Downlisting: Possibility of switching to the OTC market to save costs

PrintMailRate-it

​​​​​​​​​​​​​​​​​​​​​​​​​​​​​​​​​​​​​​​​​​​​​​​​​​​​​​​​​​​​​​​​​​​​​​published on 17 March 2025 | reading time approx. 4 minutes​

 

A listing on the regulated market opens up increased visibility and awareness among (institutional) investors as well as the associated opportunity to raise equity and debt capital quickly and easily. However, a listing on the regulated market also entails a lot of legal obligations. In particular, the strict requirements regarding financial reporting lead to a high level of effort and can increasingly become a burden for companies - especially in difficult economic times.
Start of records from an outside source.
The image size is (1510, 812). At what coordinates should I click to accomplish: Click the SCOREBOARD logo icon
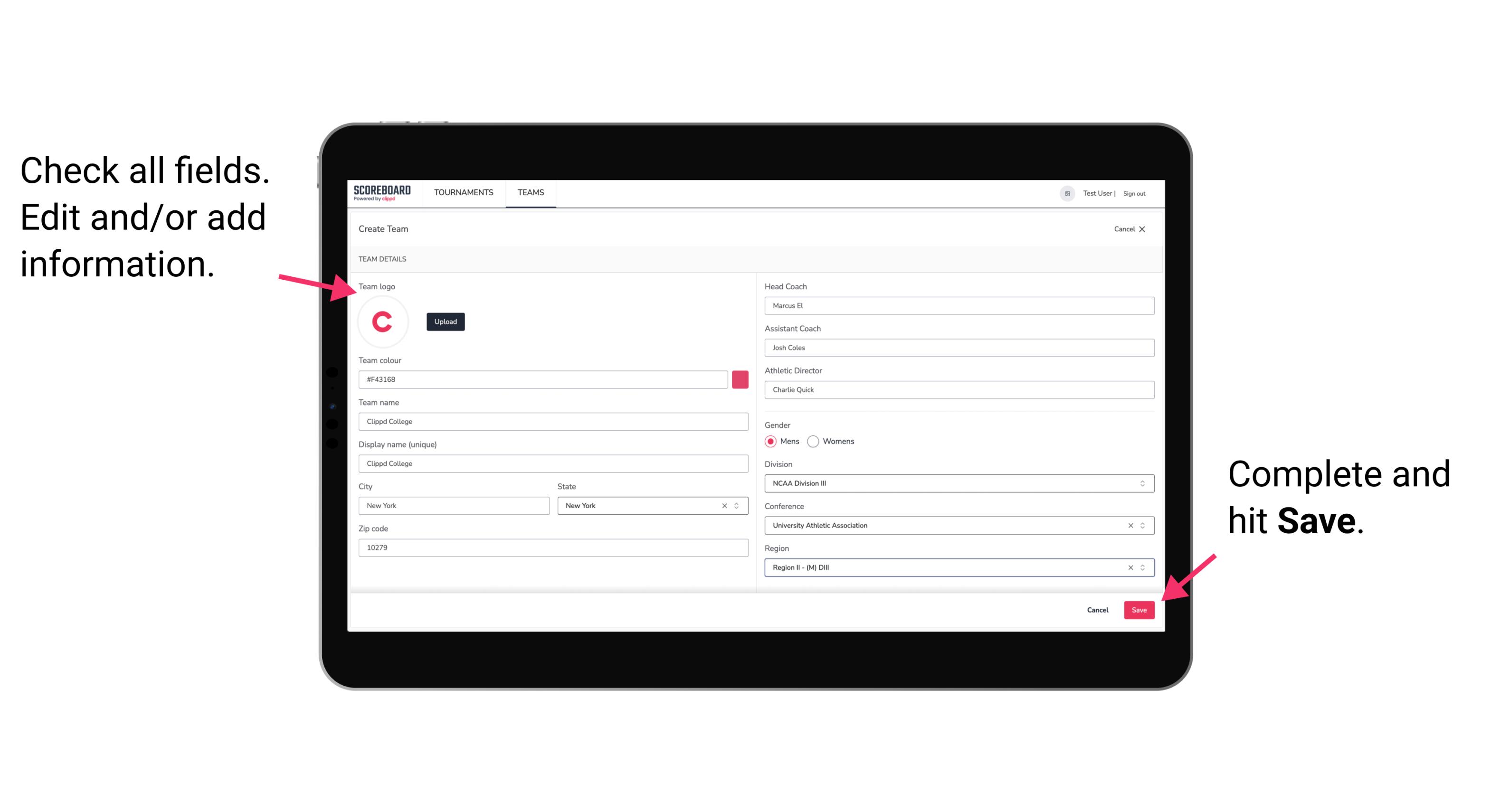pos(383,193)
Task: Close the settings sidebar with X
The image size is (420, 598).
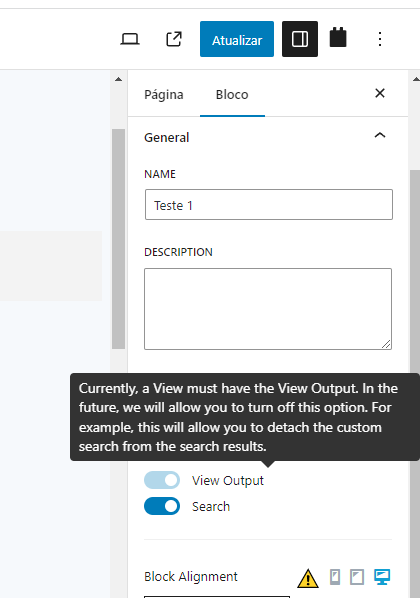Action: click(x=380, y=93)
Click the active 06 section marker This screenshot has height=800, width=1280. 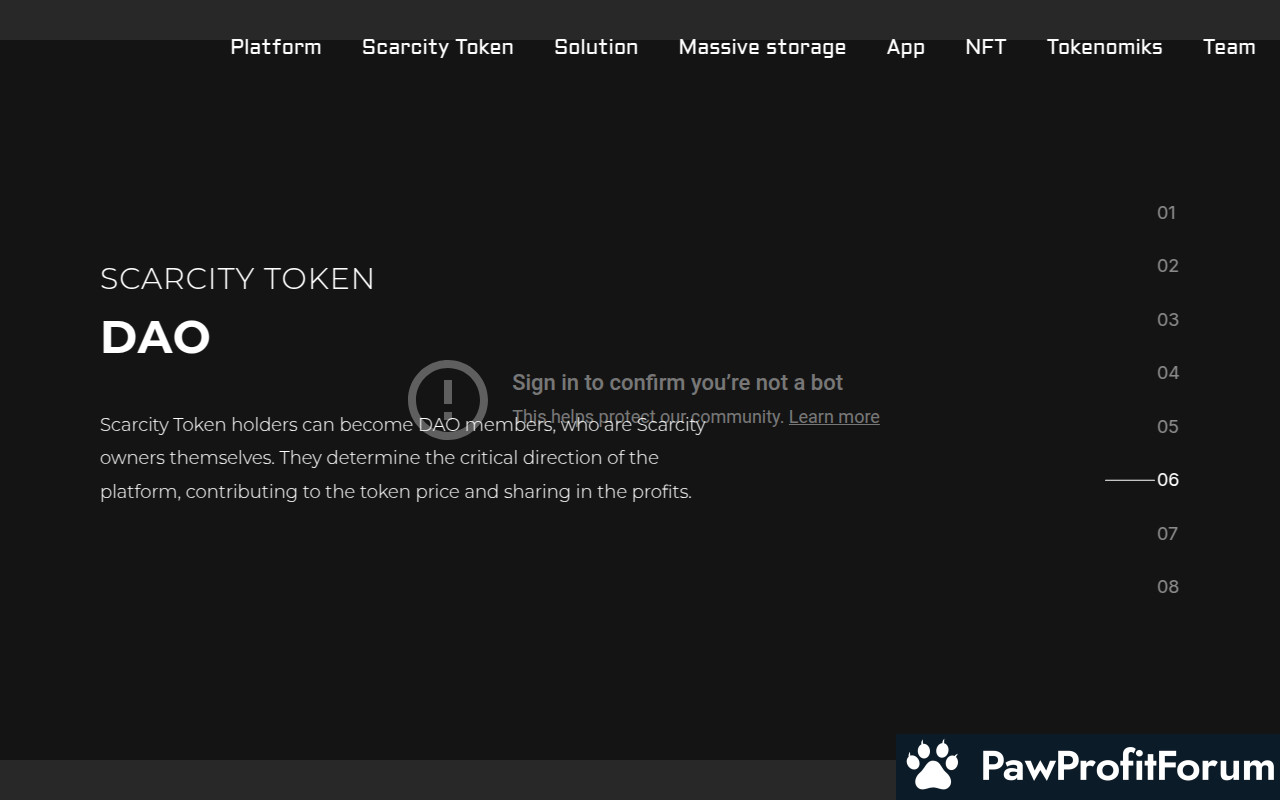click(x=1167, y=480)
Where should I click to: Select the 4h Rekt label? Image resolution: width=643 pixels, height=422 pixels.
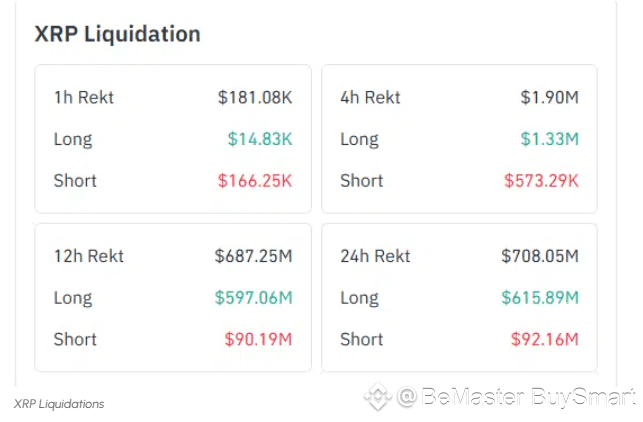coord(370,97)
If the existing listing on the regulated market no longer serves the company's strategic and financial objectives, opportunities arise through a downlisting. This applies in particular if the company’s shares are held by a large majority shareholder or a group of larger shareholders.


Downlisting is an option for companies that want to realize potential savings while retaining their valuable access to the capital markets. This is a change of market segment in which the shares remain tradable on the over-the-counter (OTC) market but no longer have to meet the strict requirements of the regulated market. This article provides a brief overview of the key points and special features that need to be considered in the event of a downlisting. 
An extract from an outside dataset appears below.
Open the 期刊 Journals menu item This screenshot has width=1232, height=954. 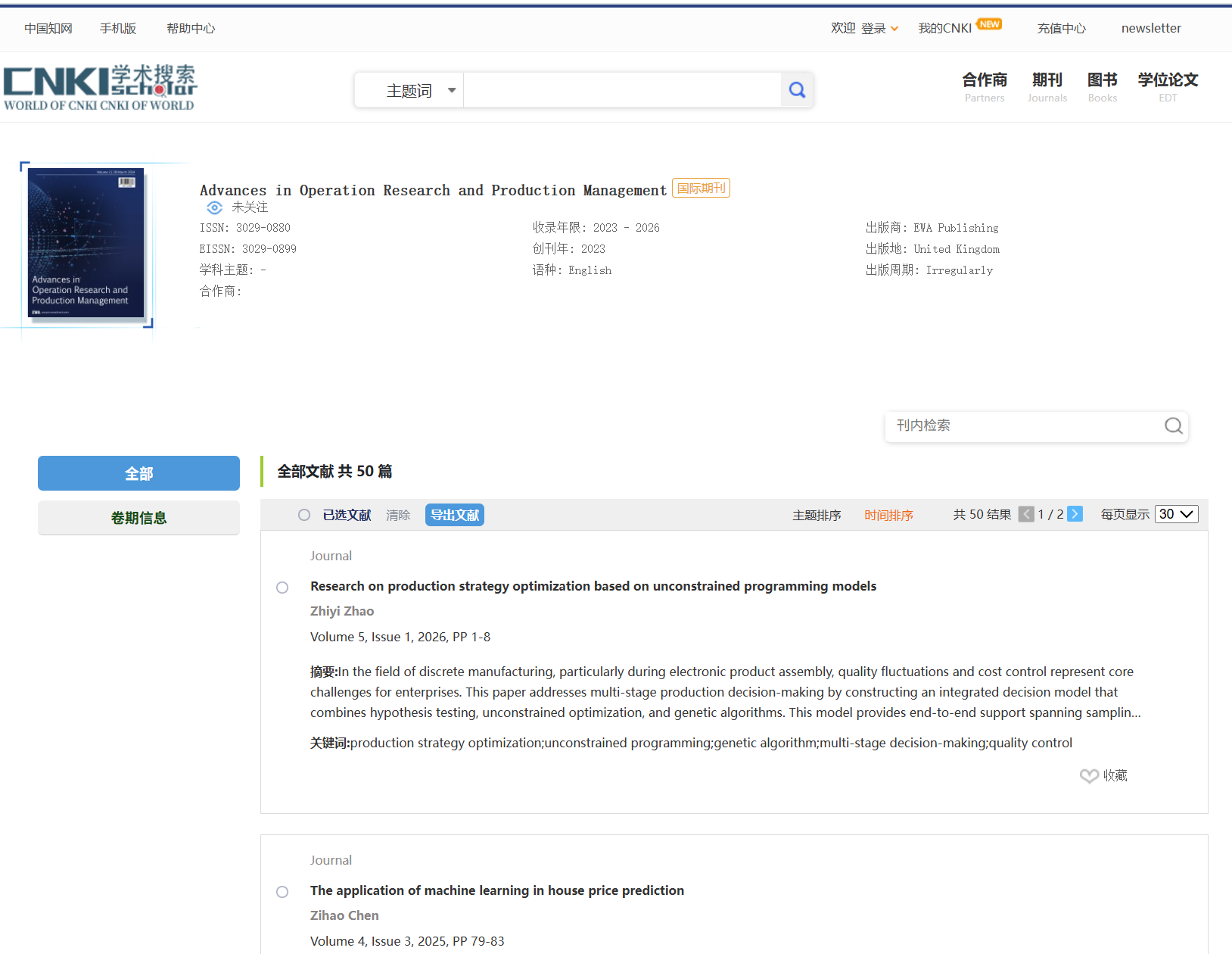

The stock exchange segments and their legal requirements

​Capital market regulations essentially distinguish between two market areas: the regulated market and the OTC market. In these areas various stock exchange segments have been formed. For example, the Prime Standard and General Standard segments of the Frankfurt Stock Exchange (FWB) belong to the regulated market within the meaning of the stock exchange regulations. The Open Market (FWB) and m:access (Munich Stock Exchange) segments for example, have been established in the OTC market on the major stock exchanges.

Admission to the regulated market, for example, is linked to numerous provisions of stock corporation law and securities legislation, which result in high administrative costs for the companies. These include accounting in accordance with the International Financial Reporting Standards (IFRS), the declaration of compliance with the German Corporate Governance Code (DCGK), the obligations towards security holders under the German Securities Trading Act (WpHG) and the applicability of takeover law under the German Securities Acquisition and Takeover Act (WpÜG). In particular, the preparation of financial reporting in accordance with IFRS incurs considerable additional costs each year compared to reporting in accordance with the German Commercial Code (HGB).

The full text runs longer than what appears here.